## RECORD LIST
"""

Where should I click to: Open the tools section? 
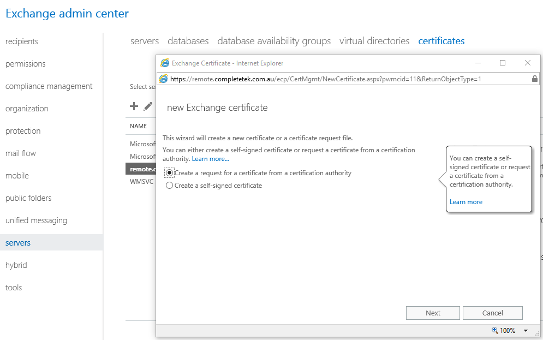pyautogui.click(x=13, y=288)
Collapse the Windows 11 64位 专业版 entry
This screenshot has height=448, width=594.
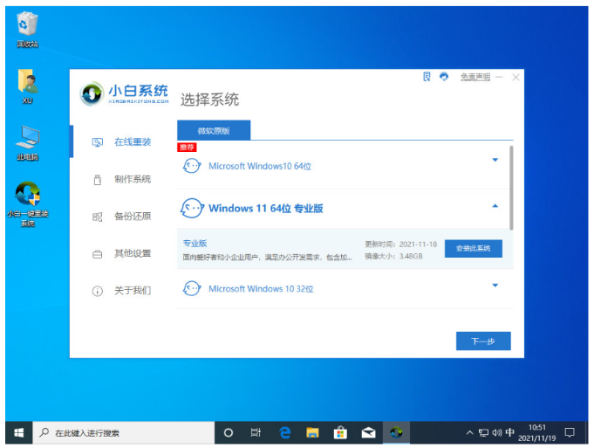click(495, 207)
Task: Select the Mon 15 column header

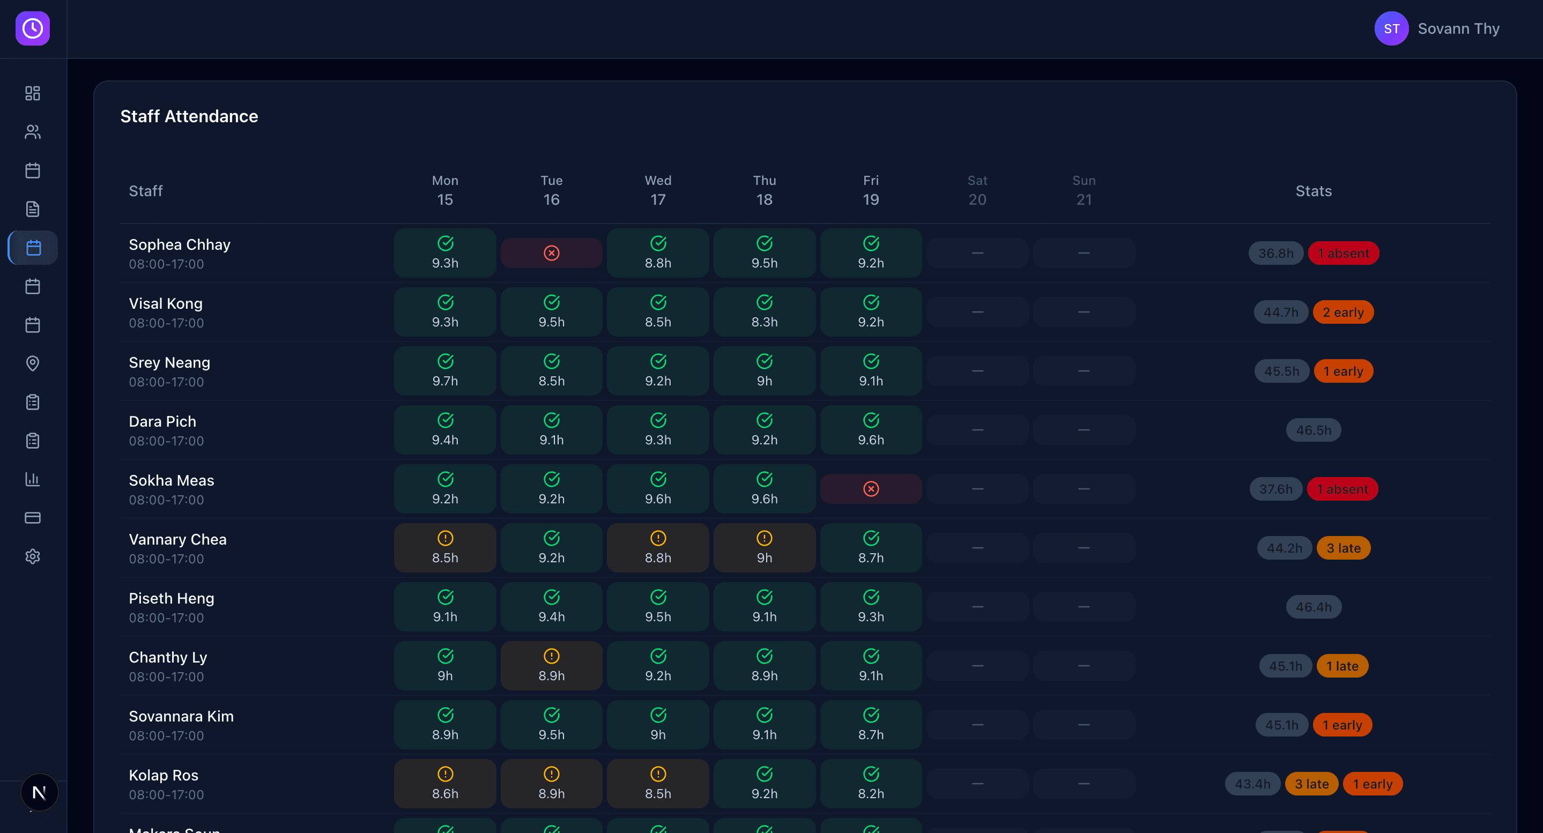Action: [x=444, y=190]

"""

## TASK GOAL
Repeat every row above word for word, leaving the pictures out.

## RESULT FOR THIS EXERCISE
Where should I click to: Open the tools section? 
pyautogui.click(x=13, y=288)
Collapse the Windows 11 64位 专业版 entry
This screenshot has height=448, width=594.
click(495, 207)
Task: Select the Mon 15 column header

Action: [x=444, y=190]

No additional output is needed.